• **Click-target data**:
——————

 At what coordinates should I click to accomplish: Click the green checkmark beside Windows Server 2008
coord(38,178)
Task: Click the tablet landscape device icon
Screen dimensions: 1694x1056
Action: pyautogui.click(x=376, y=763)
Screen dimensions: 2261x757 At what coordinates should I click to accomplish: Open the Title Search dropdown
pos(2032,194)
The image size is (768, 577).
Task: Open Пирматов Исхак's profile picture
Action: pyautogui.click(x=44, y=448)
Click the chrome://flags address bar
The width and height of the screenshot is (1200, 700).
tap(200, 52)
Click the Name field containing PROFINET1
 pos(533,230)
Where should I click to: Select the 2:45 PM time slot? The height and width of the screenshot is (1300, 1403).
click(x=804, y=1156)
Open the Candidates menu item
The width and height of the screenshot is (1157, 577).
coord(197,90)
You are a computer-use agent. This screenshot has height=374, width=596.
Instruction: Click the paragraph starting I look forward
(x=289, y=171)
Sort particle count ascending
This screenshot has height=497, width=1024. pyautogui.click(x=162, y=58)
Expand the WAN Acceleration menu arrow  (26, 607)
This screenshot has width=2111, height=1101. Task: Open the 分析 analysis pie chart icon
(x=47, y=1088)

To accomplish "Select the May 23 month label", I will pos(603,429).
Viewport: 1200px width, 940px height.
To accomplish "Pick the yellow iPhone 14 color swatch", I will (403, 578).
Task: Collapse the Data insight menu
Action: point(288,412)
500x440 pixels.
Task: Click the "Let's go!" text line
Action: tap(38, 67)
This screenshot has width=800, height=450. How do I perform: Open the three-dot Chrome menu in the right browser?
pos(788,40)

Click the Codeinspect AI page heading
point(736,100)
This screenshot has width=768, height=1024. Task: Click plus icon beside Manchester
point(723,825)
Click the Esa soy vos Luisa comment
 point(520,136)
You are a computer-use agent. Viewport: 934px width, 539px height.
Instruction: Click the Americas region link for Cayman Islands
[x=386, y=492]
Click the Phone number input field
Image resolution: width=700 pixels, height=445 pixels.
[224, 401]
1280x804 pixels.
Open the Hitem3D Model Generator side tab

——————

Put every line of the records above into a JSON list of strings, with one string per line and blank lines omitted.

[
  " At what coordinates should I click to accomplish: Click the green checkmark beside Windows Server 2008",
  "coord(38,178)",
  "Task: Click the tablet landscape device icon",
  "Screen dimensions: 1694x1056",
  "Action: pyautogui.click(x=376, y=763)",
  "Screen dimensions: 2261x757 At what coordinates should I click to accomplish: Open the Title Search dropdown",
  "pos(2032,194)",
  "The image size is (768, 577).",
  "Task: Open Пирматов Исхак's profile picture",
  "Action: pyautogui.click(x=44, y=448)",
  "Click the chrome://flags address bar",
  "The width and height of the screenshot is (1200, 700).",
  "tap(200, 52)",
  "Click the Name field containing PROFINET1",
  " pos(533,230)",
  "Where should I click to: Select the 2:45 PM time slot? The height and width of the screenshot is (1300, 1403).",
  "click(x=804, y=1156)",
  "Open the Candidates menu item",
  "The width and height of the screenshot is (1157, 577).",
  "coord(197,90)",
  "You are a computer-use agent. This screenshot has height=374, width=596.",
  "Instruction: Click the paragraph starting I look forward",
  "(x=289, y=171)",
  "Sort particle count ascending",
  "This screenshot has height=497, width=1024. pyautogui.click(x=162, y=58)",
  "Expand the WAN Acceleration menu arrow  (26, 607)",
  "This screenshot has width=2111, height=1101. Task: Open the 分析 analysis pie chart icon",
  "(x=47, y=1088)",
  "To accomplish \"Select the May 23 month label\", I will pos(603,429).",
  "Viewport: 1200px width, 940px height.",
  "To accomplish \"Pick the yellow iPhone 14 color swatch\", I will (403, 578).",
  "Task: Collapse the Data insight menu",
  "Action: point(288,412)",
  "500x440 pixels.",
  "Task: Click the \"Let's go!\" text line",
  "Action: tap(38, 67)",
  "This screenshot has width=800, height=450. How do I perform: Open the three-dot Chrome menu in the right browser?",
  "pos(788,40)",
  "Click the Codeinspect AI page heading",
  "point(736,100)",
  "This screenshot has width=768, height=1024. Task: Click plus icon beside Manchester",
  "point(723,825)",
  "Click the Esa soy vos Luisa comment",
  " point(520,136)",
  "You are a computer-use agent. Viewport: 934px width, 539px height.",
  "Instruction: Click the Americas region link for Cayman Islands",
  "[x=386, y=492]",
  "Click the Phone number input field",
  "Image resolution: width=700 pixels, height=445 pixels.",
  "[224, 401]",
  "1280x804 pixels.",
  "Open the Hitem3D Model Generator side tab"
]